時代の要請でリノベーションすべき経済成長期建築のマンション

マンション建設が我が国に始まって半世紀程経過し、戦後の復興時期を経て経済が成長路線を歩みだした後も経済成長が続き、バブル経済まで上り詰めた後で緊縮政策による景気の急降下を体験しました。それ以降、財政出動を繰り返したものの、経済状況が持ち直したとの実感を余り感じないうちにデフレ状況に陥って今日を迎えたという印象がします。この間に国民の生活意識としては天国と地獄を見てきたと思っています。住生活の面では十分でないものの、多くの国民が住宅ローンを抱えながらも住居探しに困る状態は殆ど影をひそめました。東京オリンピック開催の頃より都市部に宅地開発によって造成池に団地形式のマンション建設が進んだ効果だったと思います。
しかしながら、急増する地方からの人口増加に対処するために2DKタイプのマンションで戸数稼ぎの意識が強かったので、入居したもののその後のライフステージの経過につれて次第に住環境の不十分さが目立ってきました。更に、生活レベルの向上に伴い、利便性やアメニティーを追及する意識の高まりにより国民はゆったりする居住空間と多くの家電を求めてきました。
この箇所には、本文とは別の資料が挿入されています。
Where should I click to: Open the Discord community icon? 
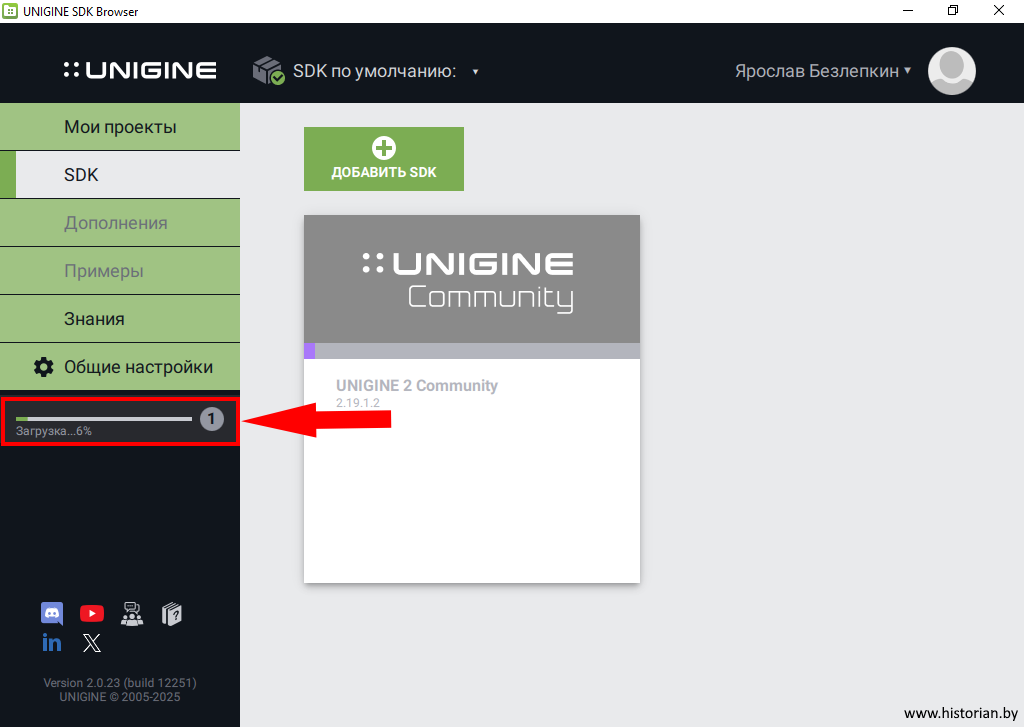tap(52, 614)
その上に、20年程前に開催されたリオサミットで地球温暖化問題が大きく取り上げられ、COP3で温暖化防止対策が決まって以来、我が国は産業、運輸、家庭の各部門で省エネルギー化を図りだしました。
しかしながら、家庭部門が本気になりだした時期は東電の原発事故以後に原発の停止に伴う電力需給バランス上、家庭の計画停電まで実施する段階になってからでした。家庭の省エネ化には再生可能エネルギーを使った地域分散型電力供給システムに対応するためのスマートメーター設置による地域一帯型省エネ管理や太陽光パネルや電気温水器の設置等あるいは、窓や外壁の断熱気密化などの必要性が高まり、新規建設分のマンションには採用されるケースが出てきました。一方で、建て替え時期が近づいてきた中古マンションにはリフォーム程度で対応するのでなく、数十年間にわたる生活向上意識の変化、省エネ化に対応する設備導入及び建築改良技術の採用等、付加価値をつけた建て替え同然のリノベーションすべき時期がきています。このリノベーションは国のエネルギー政策の方向性とマッチするので、引き続き、このような大規模工事には助成策で支援すべきものと考えます。